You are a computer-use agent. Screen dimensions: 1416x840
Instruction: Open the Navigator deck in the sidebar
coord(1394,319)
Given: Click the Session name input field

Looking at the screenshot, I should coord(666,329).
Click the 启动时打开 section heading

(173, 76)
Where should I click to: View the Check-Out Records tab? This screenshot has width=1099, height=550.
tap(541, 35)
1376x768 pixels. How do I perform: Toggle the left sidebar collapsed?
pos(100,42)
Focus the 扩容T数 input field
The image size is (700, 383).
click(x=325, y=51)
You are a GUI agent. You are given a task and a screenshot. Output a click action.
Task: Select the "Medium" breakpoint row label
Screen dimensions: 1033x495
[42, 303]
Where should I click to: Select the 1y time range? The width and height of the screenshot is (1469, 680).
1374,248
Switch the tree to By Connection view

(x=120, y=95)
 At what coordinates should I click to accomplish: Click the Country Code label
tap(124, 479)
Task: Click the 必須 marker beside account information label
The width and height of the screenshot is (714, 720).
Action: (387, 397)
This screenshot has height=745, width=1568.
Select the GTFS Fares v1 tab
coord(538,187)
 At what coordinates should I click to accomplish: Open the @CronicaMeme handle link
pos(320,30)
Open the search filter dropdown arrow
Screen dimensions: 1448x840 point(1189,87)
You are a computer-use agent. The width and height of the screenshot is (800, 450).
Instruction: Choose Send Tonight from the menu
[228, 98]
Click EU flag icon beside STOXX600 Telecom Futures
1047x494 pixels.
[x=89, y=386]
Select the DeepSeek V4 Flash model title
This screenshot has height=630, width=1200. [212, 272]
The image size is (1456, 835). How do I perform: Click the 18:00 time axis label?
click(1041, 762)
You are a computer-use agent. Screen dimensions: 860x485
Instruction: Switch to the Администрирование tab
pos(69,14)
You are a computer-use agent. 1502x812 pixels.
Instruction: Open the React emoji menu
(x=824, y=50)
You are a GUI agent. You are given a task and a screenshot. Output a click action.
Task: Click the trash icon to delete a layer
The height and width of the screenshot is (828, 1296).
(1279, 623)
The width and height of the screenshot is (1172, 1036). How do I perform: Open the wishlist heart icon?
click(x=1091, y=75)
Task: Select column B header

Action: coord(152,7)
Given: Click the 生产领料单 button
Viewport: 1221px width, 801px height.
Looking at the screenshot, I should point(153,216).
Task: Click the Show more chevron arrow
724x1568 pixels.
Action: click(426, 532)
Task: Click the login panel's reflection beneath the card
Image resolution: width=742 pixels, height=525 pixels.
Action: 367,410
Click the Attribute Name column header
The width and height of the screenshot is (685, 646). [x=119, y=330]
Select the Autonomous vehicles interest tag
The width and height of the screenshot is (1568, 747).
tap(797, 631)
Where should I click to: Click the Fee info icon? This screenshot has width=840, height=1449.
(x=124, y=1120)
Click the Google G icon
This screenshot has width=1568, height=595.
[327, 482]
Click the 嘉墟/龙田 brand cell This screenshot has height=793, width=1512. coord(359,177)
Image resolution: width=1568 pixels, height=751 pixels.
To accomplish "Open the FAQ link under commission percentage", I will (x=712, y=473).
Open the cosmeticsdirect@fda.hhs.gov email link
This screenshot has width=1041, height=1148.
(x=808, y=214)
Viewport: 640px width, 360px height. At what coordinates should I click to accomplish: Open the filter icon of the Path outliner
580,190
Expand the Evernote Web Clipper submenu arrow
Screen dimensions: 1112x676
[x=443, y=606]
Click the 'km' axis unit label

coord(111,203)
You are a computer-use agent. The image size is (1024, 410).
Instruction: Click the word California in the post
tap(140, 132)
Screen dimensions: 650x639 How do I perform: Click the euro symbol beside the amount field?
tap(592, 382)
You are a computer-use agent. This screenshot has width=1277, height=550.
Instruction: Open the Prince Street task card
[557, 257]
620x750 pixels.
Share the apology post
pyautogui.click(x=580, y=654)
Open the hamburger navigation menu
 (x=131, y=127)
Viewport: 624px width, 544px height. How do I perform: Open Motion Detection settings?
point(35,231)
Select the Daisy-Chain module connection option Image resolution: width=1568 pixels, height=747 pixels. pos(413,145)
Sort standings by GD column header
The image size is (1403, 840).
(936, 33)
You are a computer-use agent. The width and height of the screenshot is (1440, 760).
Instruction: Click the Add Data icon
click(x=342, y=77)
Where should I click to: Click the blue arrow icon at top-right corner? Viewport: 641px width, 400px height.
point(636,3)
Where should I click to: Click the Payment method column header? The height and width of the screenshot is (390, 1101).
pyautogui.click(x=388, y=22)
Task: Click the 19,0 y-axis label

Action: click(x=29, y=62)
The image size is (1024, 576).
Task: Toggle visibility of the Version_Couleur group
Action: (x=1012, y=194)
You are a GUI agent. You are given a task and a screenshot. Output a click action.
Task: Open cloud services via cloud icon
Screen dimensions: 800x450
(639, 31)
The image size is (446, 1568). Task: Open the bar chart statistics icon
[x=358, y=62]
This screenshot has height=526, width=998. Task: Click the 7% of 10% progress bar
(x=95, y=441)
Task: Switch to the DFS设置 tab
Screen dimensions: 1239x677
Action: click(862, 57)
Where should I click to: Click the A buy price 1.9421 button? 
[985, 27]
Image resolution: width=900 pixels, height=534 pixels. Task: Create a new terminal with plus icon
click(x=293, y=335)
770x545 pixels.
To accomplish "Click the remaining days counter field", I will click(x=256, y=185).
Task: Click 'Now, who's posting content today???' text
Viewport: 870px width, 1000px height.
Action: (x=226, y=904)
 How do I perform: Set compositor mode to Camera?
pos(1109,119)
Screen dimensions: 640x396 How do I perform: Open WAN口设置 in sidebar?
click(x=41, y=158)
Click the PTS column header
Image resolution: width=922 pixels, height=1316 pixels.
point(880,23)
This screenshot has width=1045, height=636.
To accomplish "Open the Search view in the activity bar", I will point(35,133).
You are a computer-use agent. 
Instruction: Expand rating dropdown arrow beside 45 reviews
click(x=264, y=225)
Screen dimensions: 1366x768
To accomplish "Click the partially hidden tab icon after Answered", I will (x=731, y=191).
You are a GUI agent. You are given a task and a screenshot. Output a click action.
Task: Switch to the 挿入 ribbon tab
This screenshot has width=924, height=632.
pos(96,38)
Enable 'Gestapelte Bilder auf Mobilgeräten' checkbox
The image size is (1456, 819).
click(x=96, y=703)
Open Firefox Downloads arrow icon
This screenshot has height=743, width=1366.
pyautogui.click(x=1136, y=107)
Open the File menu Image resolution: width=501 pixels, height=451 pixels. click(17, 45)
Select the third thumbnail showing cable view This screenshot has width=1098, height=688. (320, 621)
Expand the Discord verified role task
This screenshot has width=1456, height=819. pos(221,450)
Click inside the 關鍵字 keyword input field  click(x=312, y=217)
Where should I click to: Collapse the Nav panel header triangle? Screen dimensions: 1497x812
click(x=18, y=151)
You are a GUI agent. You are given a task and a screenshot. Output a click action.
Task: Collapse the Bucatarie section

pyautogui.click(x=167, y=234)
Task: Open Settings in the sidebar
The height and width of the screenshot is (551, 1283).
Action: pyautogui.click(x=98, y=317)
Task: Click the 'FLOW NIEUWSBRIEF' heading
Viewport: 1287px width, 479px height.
-=-=-=-=-
--- PROBLEM ---
Please echo the data from the line with "Open the File" up to and including the line with "Click inside the", repeating each line exactly.

--- RESULT OF THIS TASK ---
Open the File menu Image resolution: width=501 pixels, height=451 pixels. click(17, 45)
Select the third thumbnail showing cable view This screenshot has width=1098, height=688. (320, 621)
Expand the Discord verified role task
This screenshot has width=1456, height=819. pos(221,450)
Click inside the 關鍵字 keyword input field  click(x=312, y=217)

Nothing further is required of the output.